Andando avanti, dopo l’iniziale bel mix di food&comunicazione di alto livello, il Festival si trasforma in qualcosa di più vicino, lo dico nel senso buono del termine, ad una sagra di paese. Non tutti gli espositori sono contestuali con il tema del Festival, ci sono alcuni stand che protrebbero stare in qualunque fiera, come quello delle caramelle gommose e altre amenità, quello con i formaggi mi pare pugliesi (pugliesi?), i vari e onnipresenti birrifici artigianali, o la friggitoria “di tutto e di più”. Più una serie di stand dedicata agli argomenti del benessere psicofisico e alla ecosostenibilità. Comunque una passeggiata che, unita alla bellezza del lungomare di Fano, e del tramonto settembrino, vale assolutamente la pena di fare, in attesa di tornare indietro per prendere finalmente un bel brodetto.
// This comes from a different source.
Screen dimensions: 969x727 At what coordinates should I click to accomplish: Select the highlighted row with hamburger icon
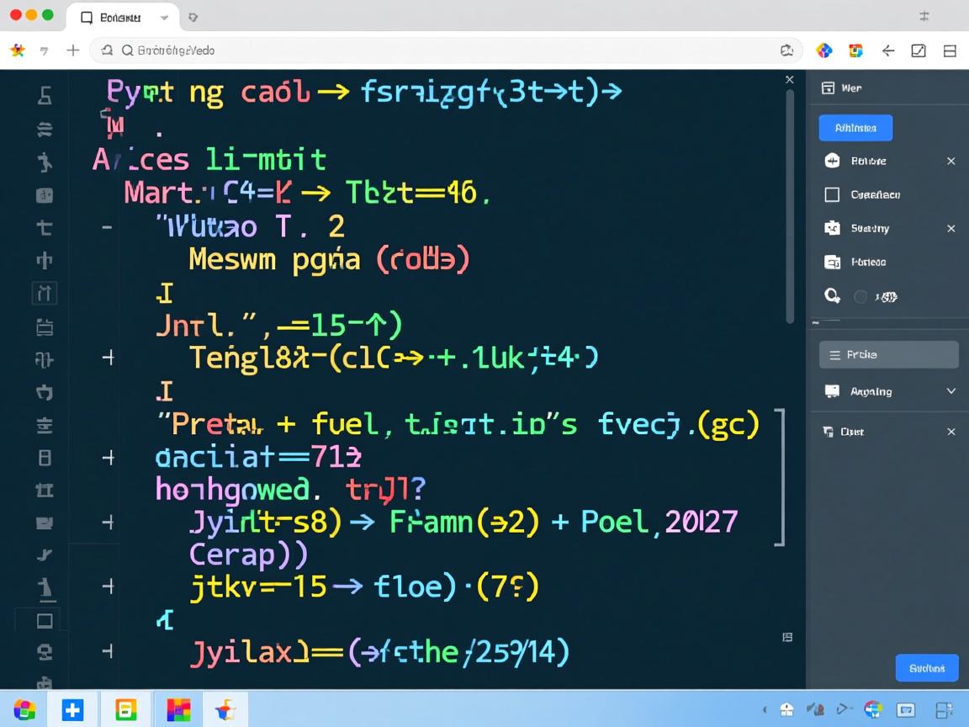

A questo punto l’idea era quella di tornare sui nostri passi e, complice la poca fila agli stand, prendere quel bel brodetto di pesce per cui siamo venuti. Ma… lo spettacolo della fila chilometrica e in crescita esponenziale che intanto si era formata alla velocità della luce, davanti agli stand, ci ha fatto capire che poter agguantare una porzione di brodetto sarebbe stata un’impresa fuori dalla nostra portata! Per lo meno in tempi ragionevoli che avessero racchiuso il tutto in una cena, e non in uno spuntino di mezzanotte. La verità è che ci siamo talmente persi dietro la bellezza della città e del Festival, che abbiamo perso l’attimo. E questi sono errori di cui si pagano sempre le conseguenze.

Secondo voi cosa abbiamo fatto per cena? Vi avevo già parlato del “Furgoncino, pane vino e rock ‘n roll?